In its most extreme manifestation, Trump’s use of presidential power has carried authoritarian overtones. He all but admitted on NBC back in 2017 that he fired former FBI Director James Comey because he was overseeing the Russia investigation.
Trump’s pressure on Ukraine, revealed in a transcript of his call with President Volodymyr Zelensky and in the testimony of senior officials, was a direct attempt to hobble his presumptive opponent in November’s election, Democrat Joe Biden.
The President’s lawyers in the Senate impeachment trial hit on the highly contentious defense that abuse of power was not within the constitutional criteria for impeachment. This came after the White House concluded — in a disputed claim that tested the entire idea of checks and balances in the Constitution — that the impeachment probe was illegal.
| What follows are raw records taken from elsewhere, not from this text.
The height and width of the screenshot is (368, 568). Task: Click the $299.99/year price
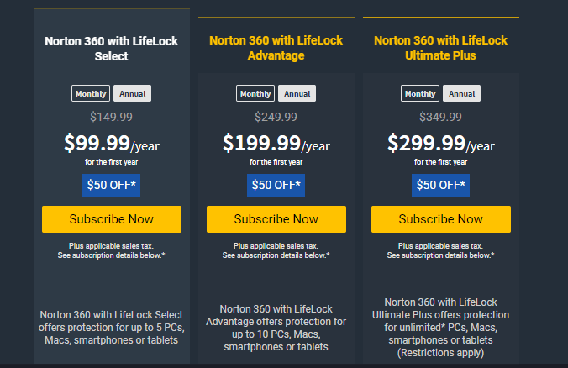click(441, 144)
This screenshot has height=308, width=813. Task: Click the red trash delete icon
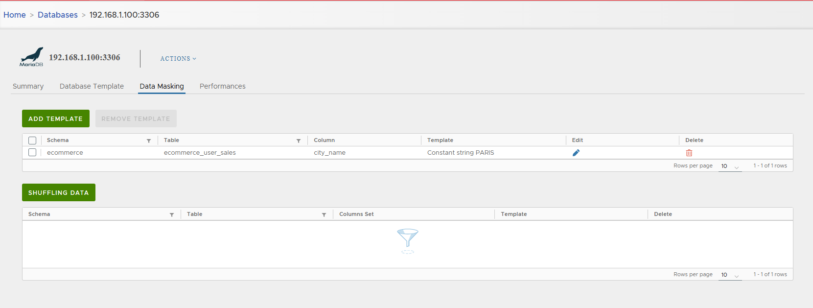[x=689, y=153]
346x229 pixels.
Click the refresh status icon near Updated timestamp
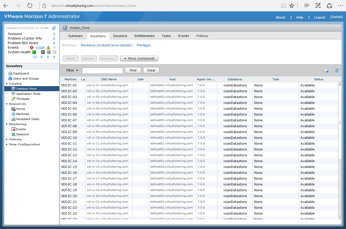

The arguments prompted counter arguments by Democratic impeachment managers that Trump was effectively claiming for himself unaccountable, monarchial powers that insult the fundamental constitutional underpinnings of the United States.
Trump’s attitude, enshrined in political and legal precedent by the acquittal from the Republican-led Senate, calls into doubt the entire notion of congressional oversight.
But the defense was squarely within the President’s own perception of his scope of powers.
“I have an Article 2, where I have the right to do whatever I want as President,” he said back in 2019, in a self-serving misreading of the Constitution.